PROBLEM
Return the full set of entries precisely. Do not carry over any pictures.

** Opening RECORDS SUPPLIED block **

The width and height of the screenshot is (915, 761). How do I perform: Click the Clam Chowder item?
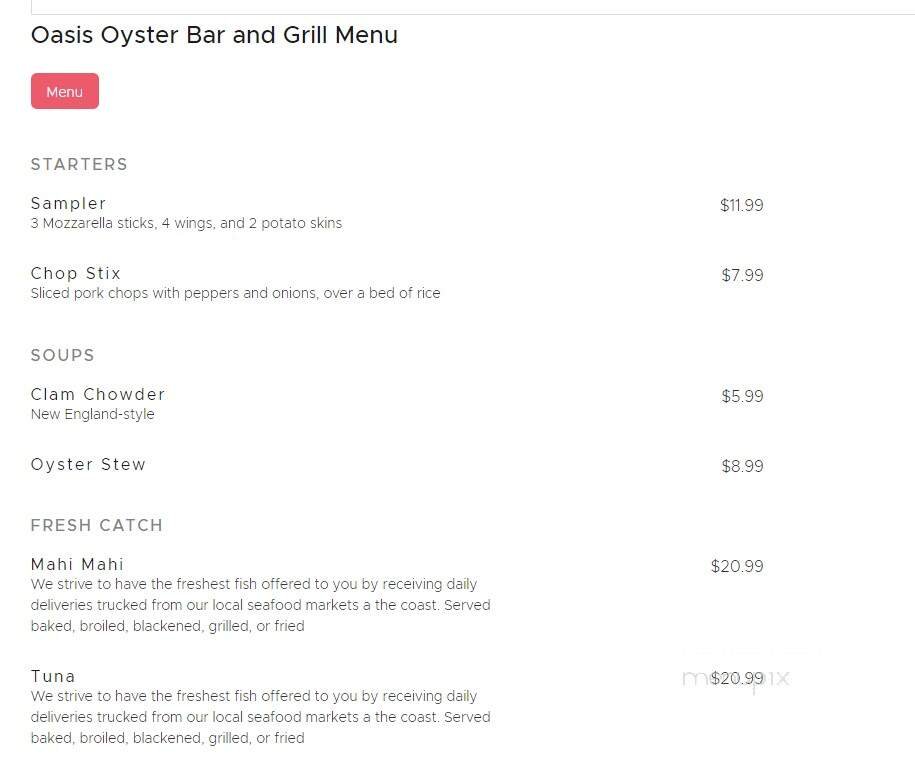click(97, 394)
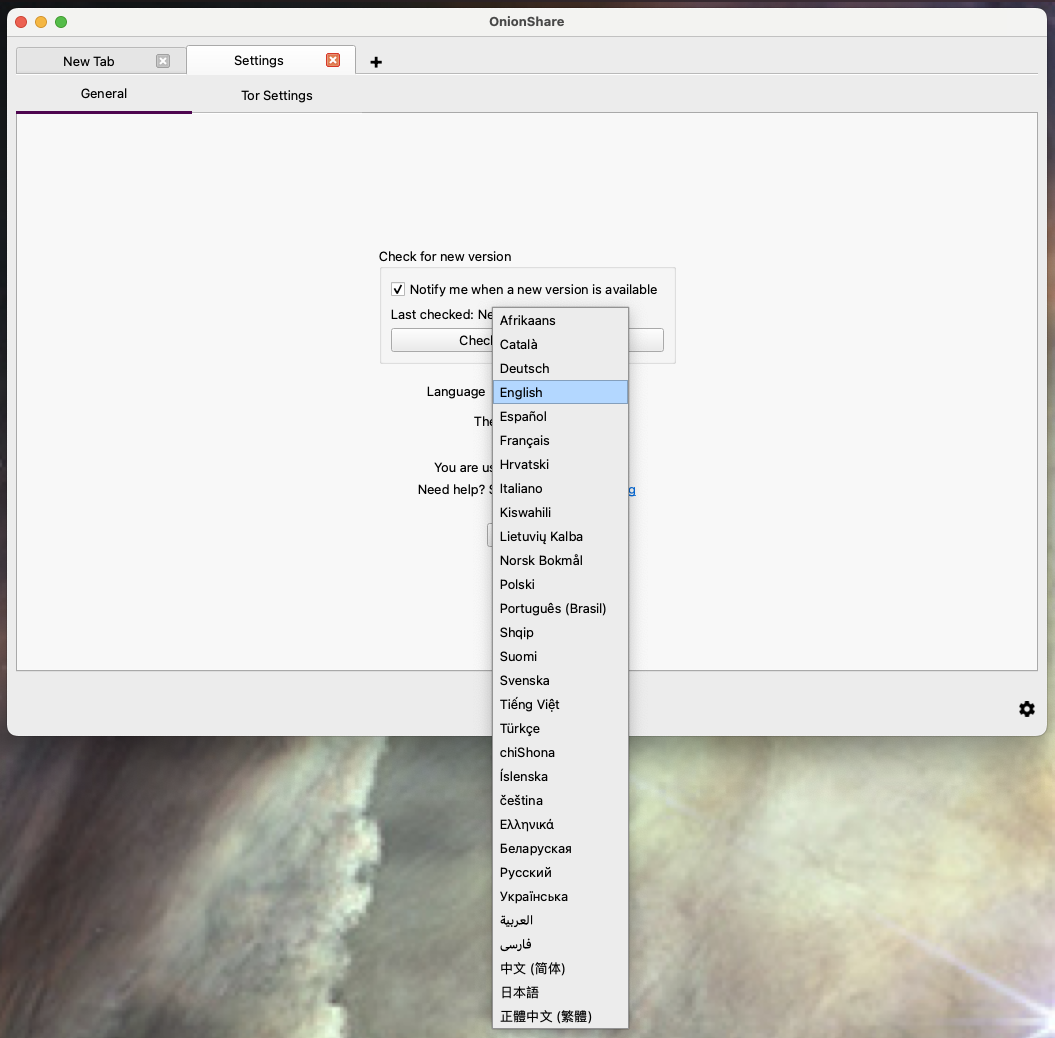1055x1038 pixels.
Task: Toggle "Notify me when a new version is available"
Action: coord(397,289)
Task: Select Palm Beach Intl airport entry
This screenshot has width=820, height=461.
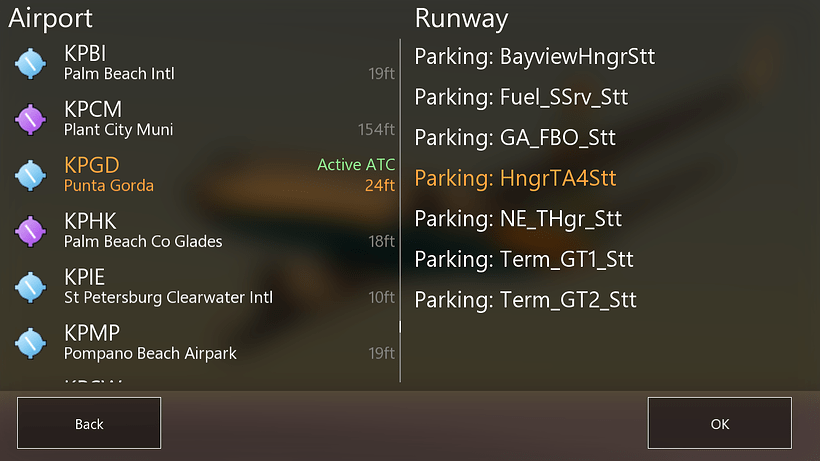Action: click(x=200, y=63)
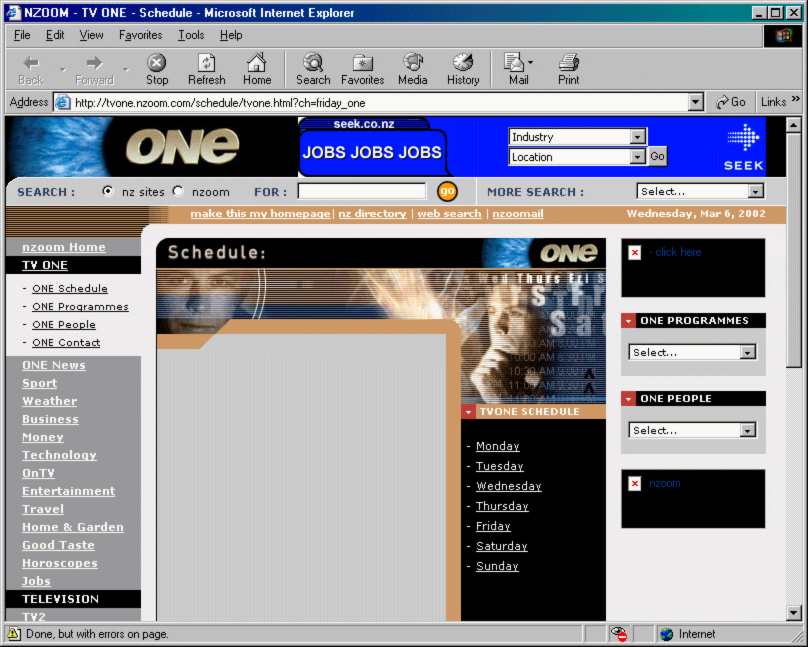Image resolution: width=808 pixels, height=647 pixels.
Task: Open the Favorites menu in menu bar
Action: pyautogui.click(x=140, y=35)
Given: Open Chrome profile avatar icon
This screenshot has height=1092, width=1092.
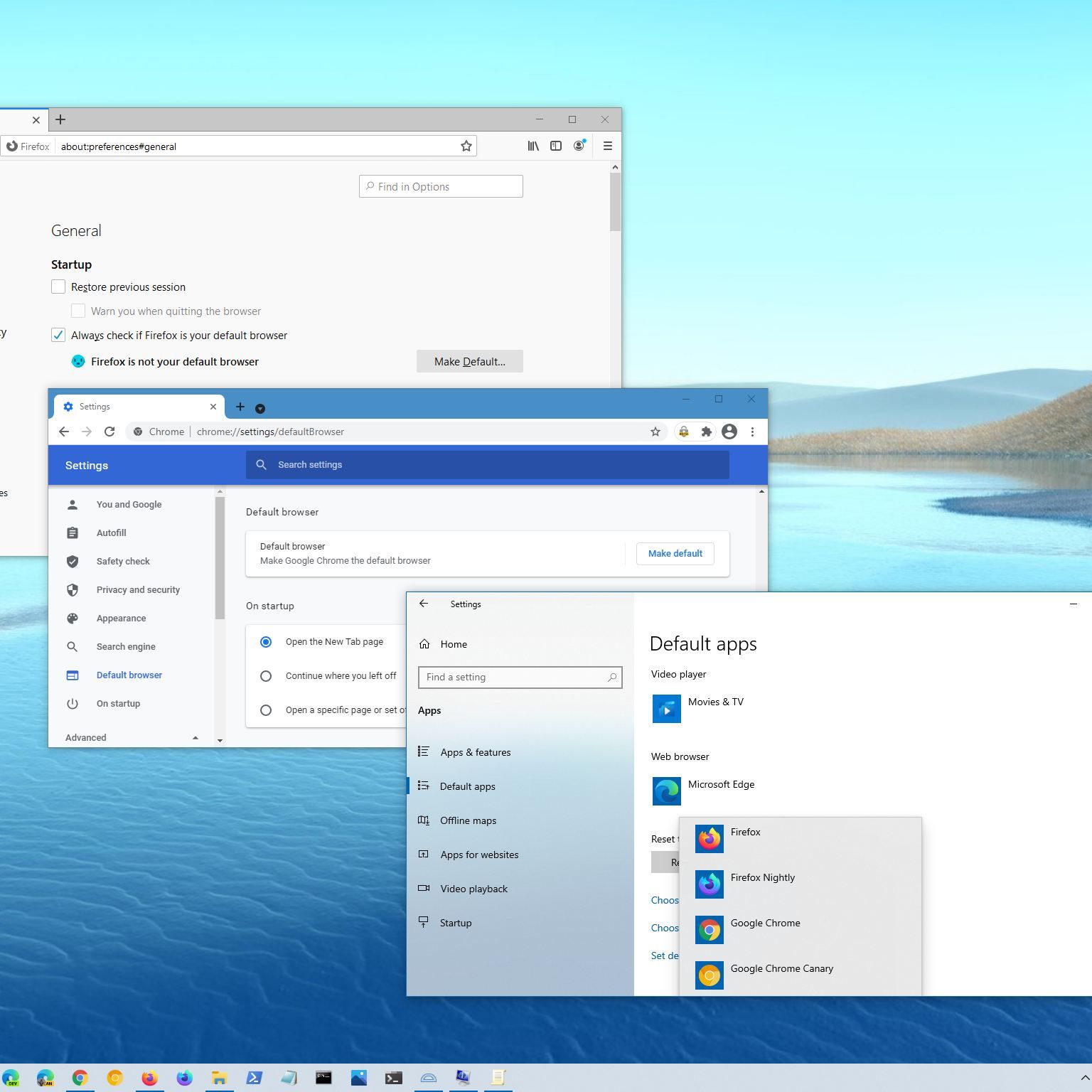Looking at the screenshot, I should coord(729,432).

** Closing RECORDS SUPPLIED block **

WRITTEN RESPONSE
The width and height of the screenshot is (915, 761). How do I perform: Click the Clam Chowder item?
click(97, 394)
1055x1038 pixels.
Task: Toggle "Notify me when a new version is available"
Action: coord(397,289)
Task: Select Palm Beach Intl airport entry
This screenshot has width=820, height=461.
Action: click(x=200, y=63)
Image resolution: width=808 pixels, height=647 pixels.
Task: Open the Favorites menu in menu bar
Action: pyautogui.click(x=140, y=35)
Given: Open Chrome profile avatar icon
This screenshot has height=1092, width=1092.
Looking at the screenshot, I should coord(729,432).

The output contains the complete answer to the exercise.